**Passage provided:**
'''

Sportsmanship
by Howard T. Walden, 2cd (from Upstream and Down, 1938)
The major virtues of mankind are ill-defined and difficult of elucidation. The virtue of sportsmanship is no exception; indeed it is the vaguest of the lot, the least amenable to definition and analysis. What is sporting to one man is gross to another. What I call sportsmanship you may call simple lust, or you may call it self-denial or asceticism.
Much has been written about sportsmanship in trout fishing; largely it has been concerned with stream ethics as a part of the ordinary code of politeness among gentlemen who happen to be for the moment on a trout stream instead of somewhere else. To weight with even more words the subjects of stream manners and consideration for the fish is only an exercise in redundancy. We all know enough to keep away from the other fellow's water, to kill quickly any trout we keep and to wet our hands before touching a trout we intend to release.
Sportsmanship implies something beyond these common attributes of decent men, and something beyond what is known as the amateur spirit. Rather it is a tenderness of heart, a sense of gladness in the happiness of a life other than one's own, including the trout's, and a sense of sorrow in all that detracts from this ideal. There are skillful amateur fly-fishermen who are brutes, professional seine- haulers who are kindly and great of soul.

'''

**Requirements:**
#1 In the sportsmanship essay, what should an angler do before touching a trout they intend to release?
#2 Write the next part of the essay on sportsmanship in trout fishing, starting after its final sentence.

**Given material:**
'''

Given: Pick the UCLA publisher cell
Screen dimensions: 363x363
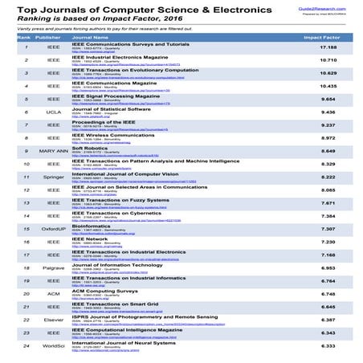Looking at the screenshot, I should tap(52, 135).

'''

**Response list:**
#1 Wet their hands.

#2
Sportsmanship is not a static or permanent system of morals but rather a flexible code capable of growth, capable of advancing as men become more civilized in other ways. It has advanced a long way, if ever so slowly, since the first dinosaur was pot-shotted from above with a boulder rolled off a ledge. This progress, then, must be leading to a definite consummation. Since refinements of gear and methods tend to make the kill more and more difficult it may be demonstrated quite logically that the consummation is no fishing at all.
Sporting ethics as conceived today tolerate the killing of fish and game - in fact the kill is the core of the matter - but do not tolerate methods of killing which are inhumane or easy of accomplishment. Mere killing is not honored; skillful killing is. So in order to kill a trout or a grouse skillfully one must devise a difficult method of killing. A snap shot at a grouse in full flight, made in a split second as the bird dissolves in the November woods, is an extremely difficult way to kill that grouse. The difficulty challenges skill of a high order; the acquisition and exercise of that art are the essence of the sporting appeal of that particular kill. A big brown trout may be easy to hook with a live minnow at night but almost impossible to take with a small dry fly in broad daylight. Hence, according to the code, the latter achievement is worth ten of the former.
It is still true that men must kill, but this blunt truth is so repellent to civilized men that, though they will not give it up, they will make it difficult. To make it difficult is to make it sporting, and to make it sporting is to make it excusable. While the concept of sportsmanship embraces the act of killing it draws farther and farther away from mere slaughter. Then, in following that course, it may be argued that the true if unconfessed objective is no fishing at all. But if we do away with fishing we do away with the necessity for sportsmanship. Sportsmanship, then, must presuppose some form of the chase with capture and kill the ultimate end. As sporting ethics become more refined the actual kill must be made more difficult. As if pretending that the goal were the complete elimination of the kill we must approach that goal but never reach it. For once reached, the whole show and its reason for being evaporate into thin air.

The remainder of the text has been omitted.